→ **WHAT IS BEING ASKED**
How many lines in the listing below contain the string "accomplish", matching its case exactly? Reply with the number alone.

◆ ◆ ◆ ◆

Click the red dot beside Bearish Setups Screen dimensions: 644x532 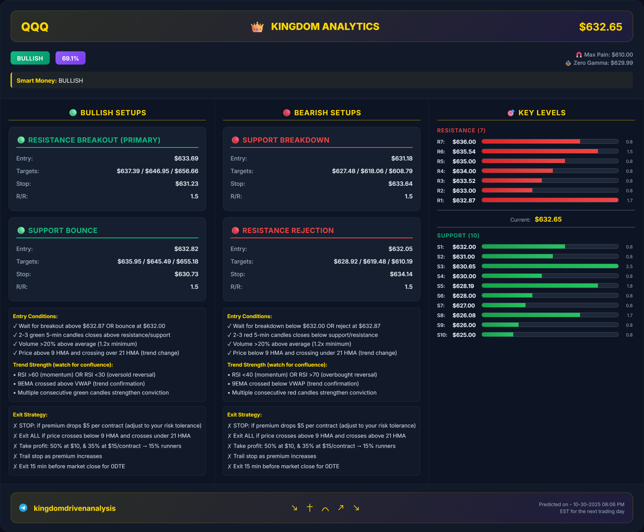pyautogui.click(x=287, y=113)
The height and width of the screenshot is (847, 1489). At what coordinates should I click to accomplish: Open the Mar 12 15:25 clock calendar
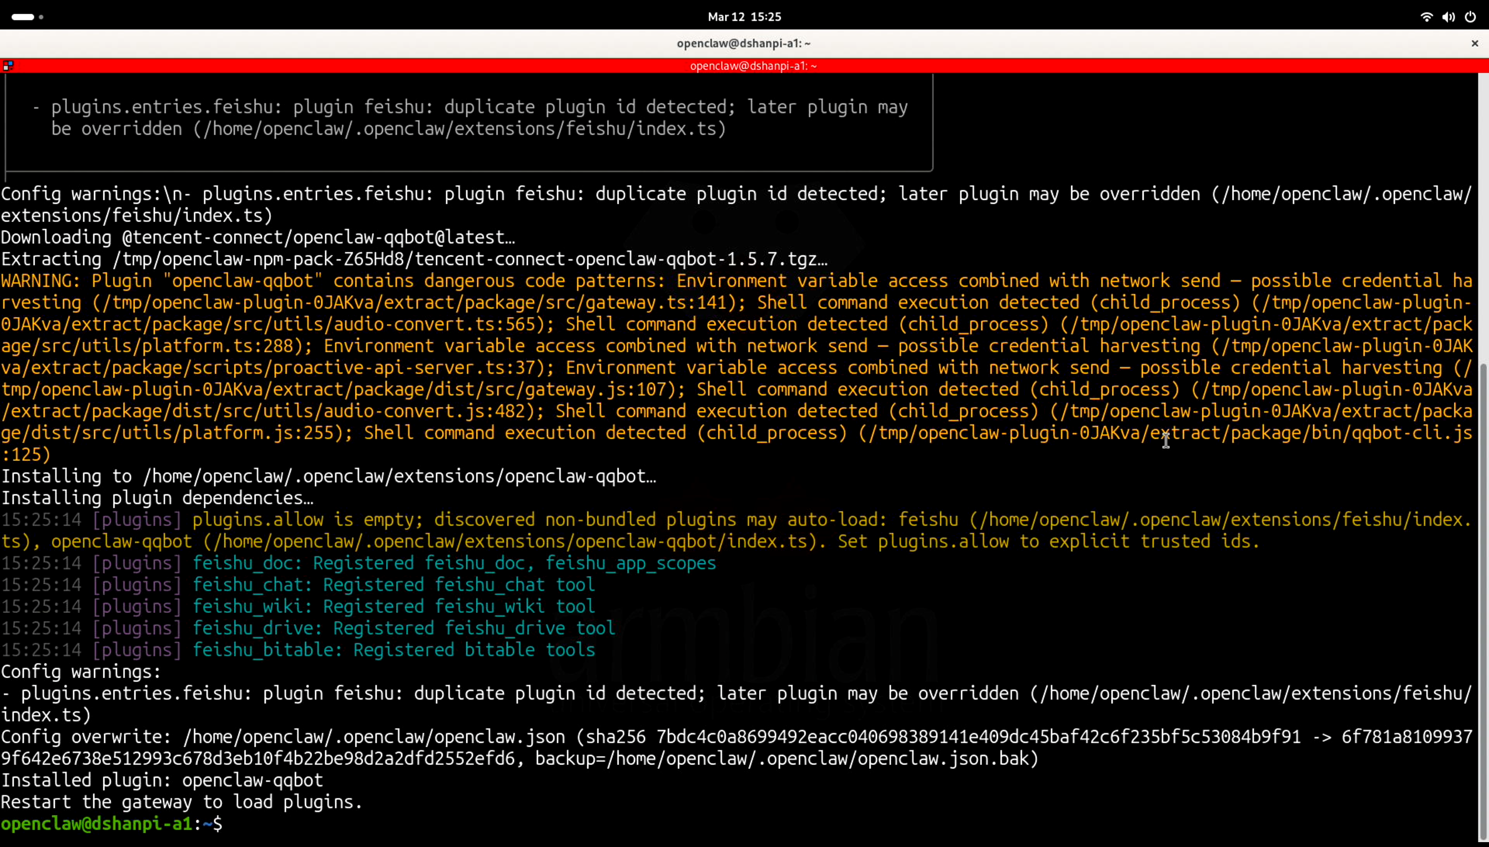click(x=744, y=17)
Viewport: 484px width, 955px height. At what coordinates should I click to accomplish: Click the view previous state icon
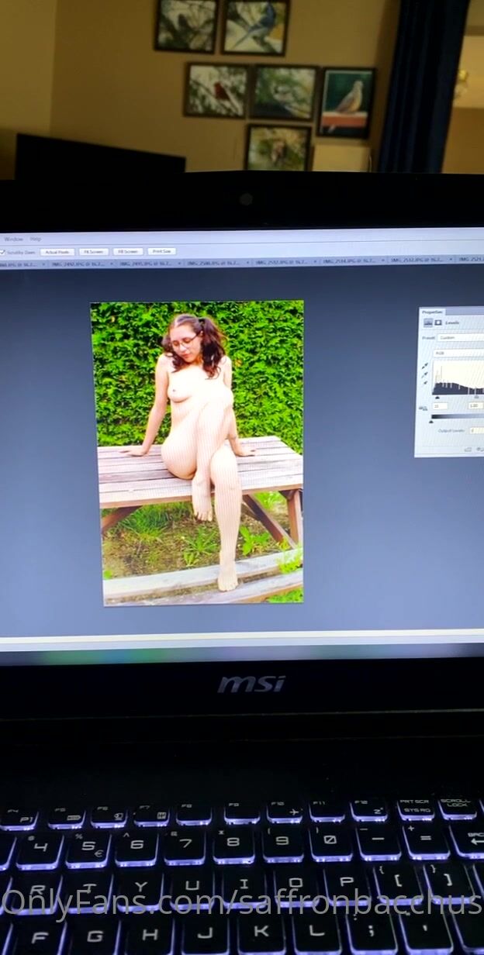click(479, 449)
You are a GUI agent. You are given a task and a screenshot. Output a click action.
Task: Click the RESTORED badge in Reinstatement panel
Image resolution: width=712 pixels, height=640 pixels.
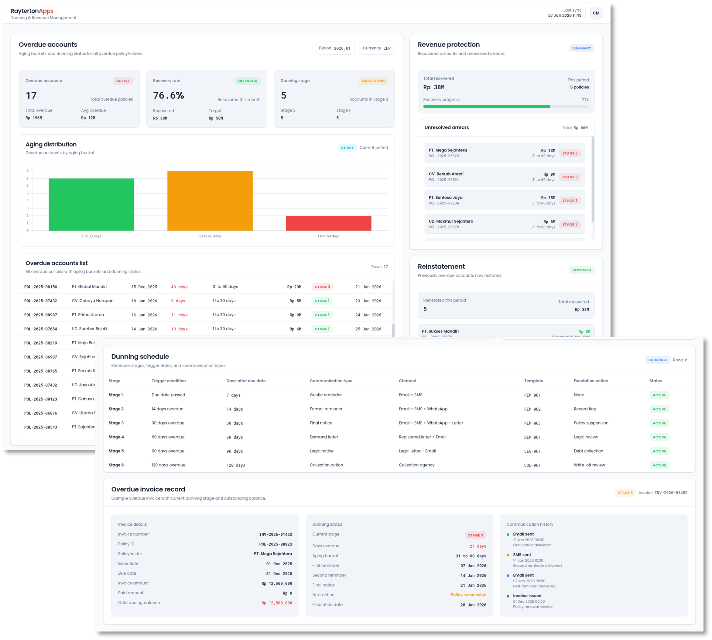pyautogui.click(x=582, y=270)
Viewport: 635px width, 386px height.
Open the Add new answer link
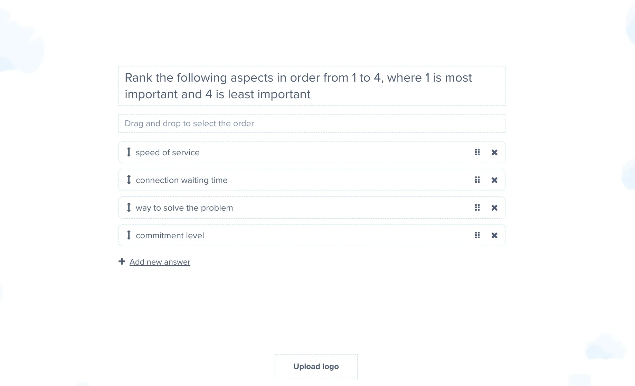click(x=160, y=262)
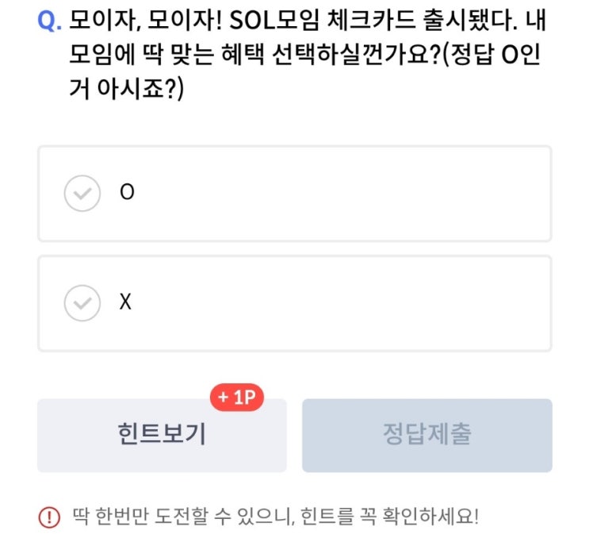This screenshot has width=589, height=538.
Task: Click the 힌트보기 hint button
Action: pyautogui.click(x=161, y=434)
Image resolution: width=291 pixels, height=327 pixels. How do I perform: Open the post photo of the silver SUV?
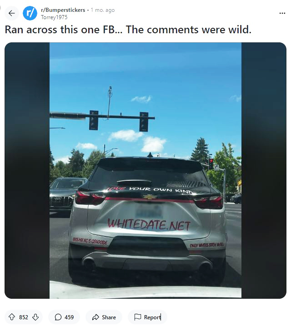coord(146,170)
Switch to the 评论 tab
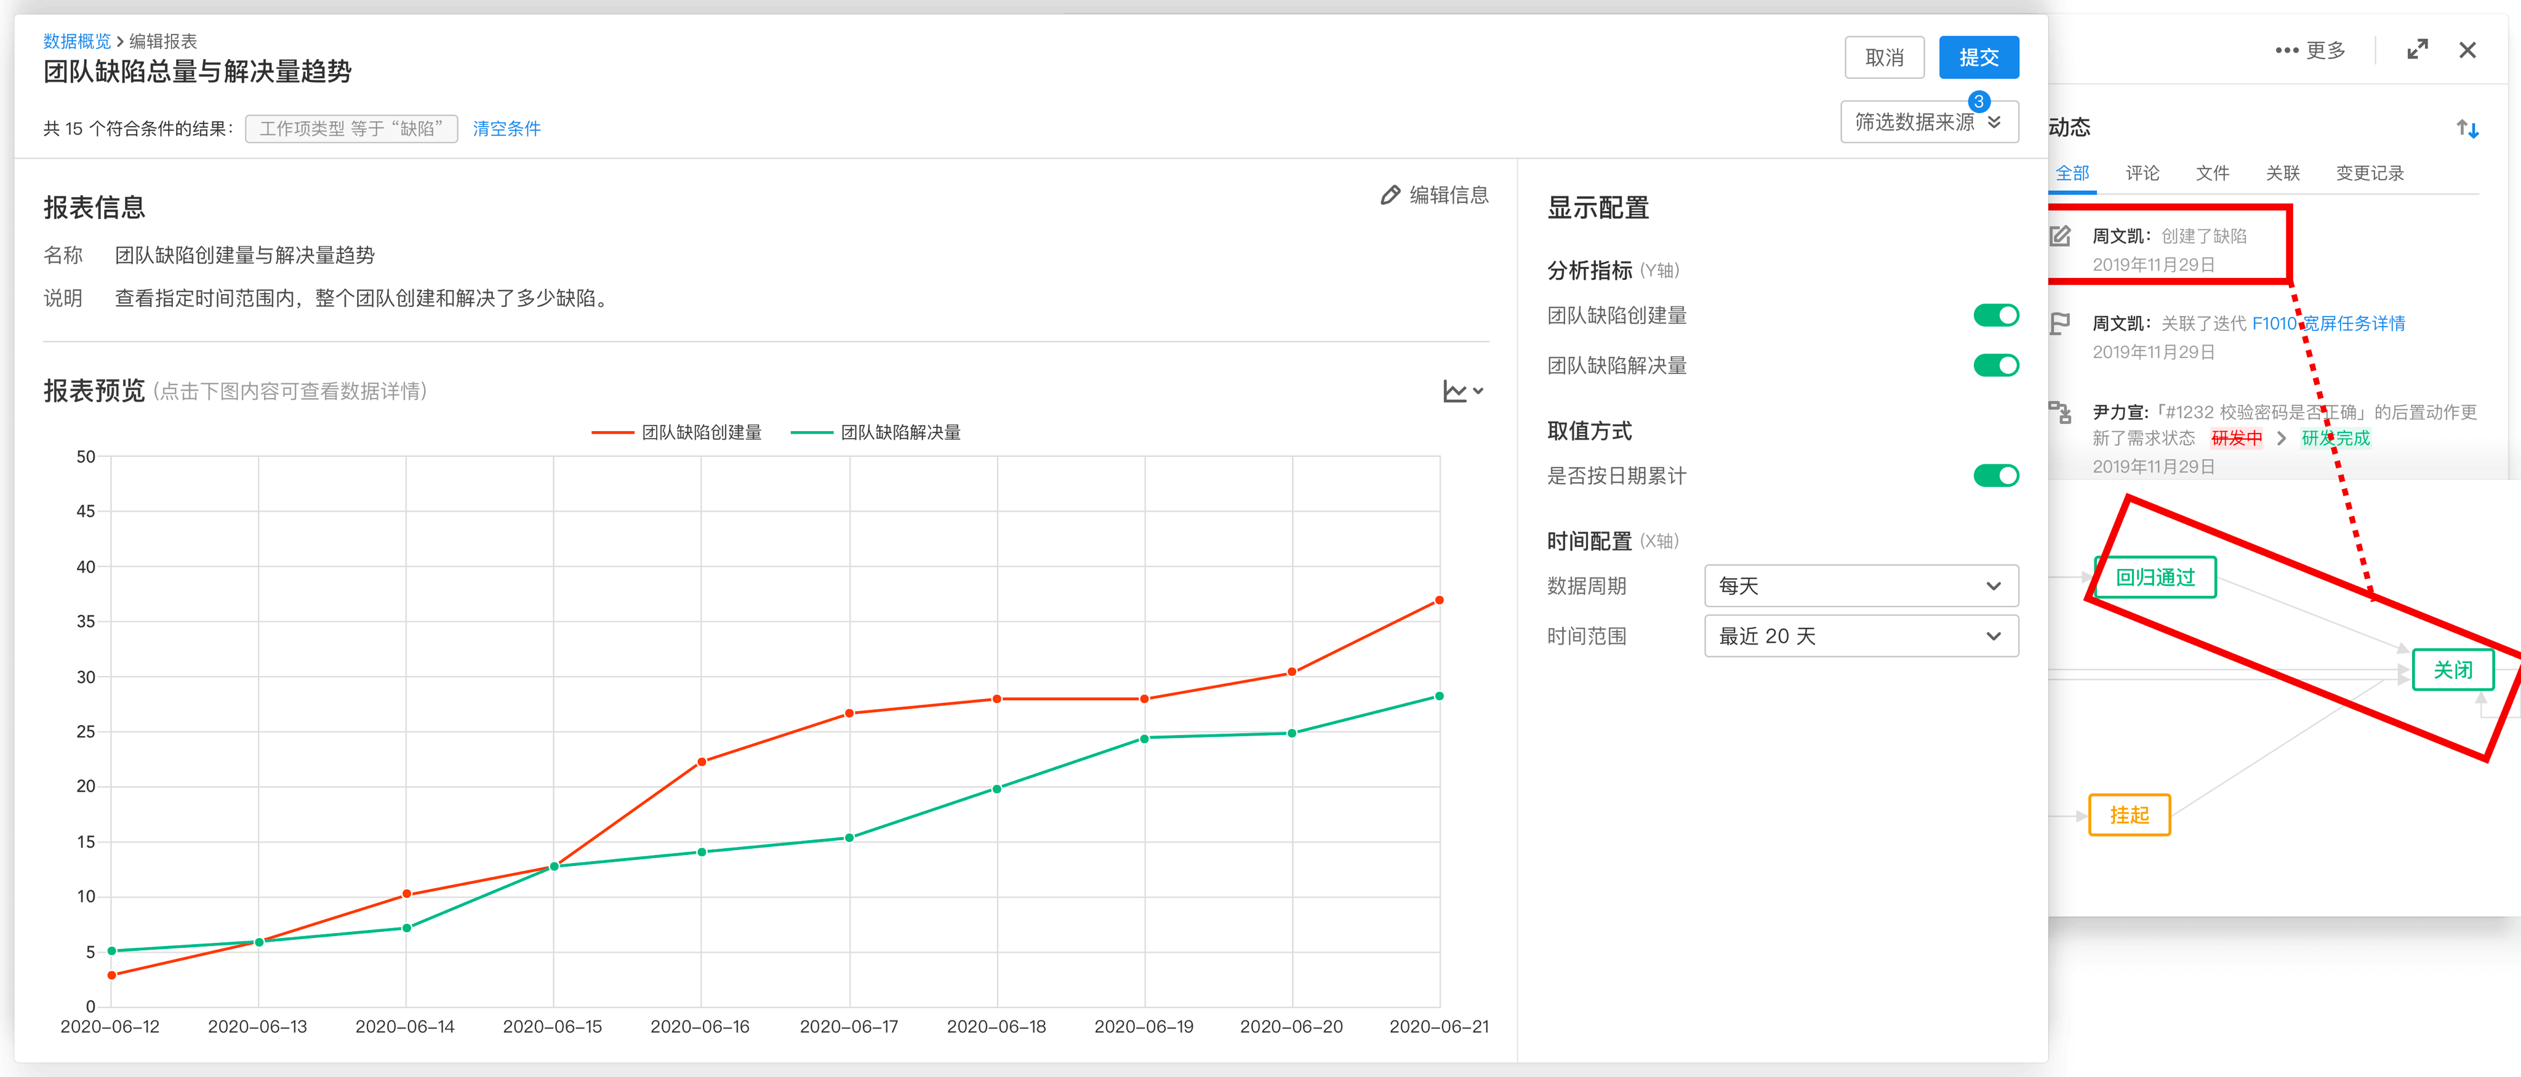Viewport: 2521px width, 1077px height. [2142, 173]
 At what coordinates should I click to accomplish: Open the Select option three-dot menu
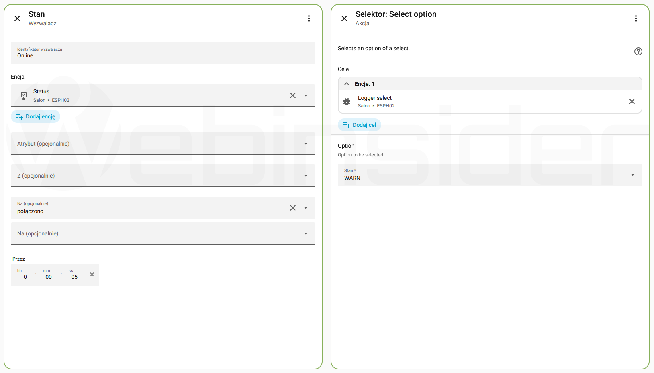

◆ ◆ ◆ ◆

→ **THE REPLY**
3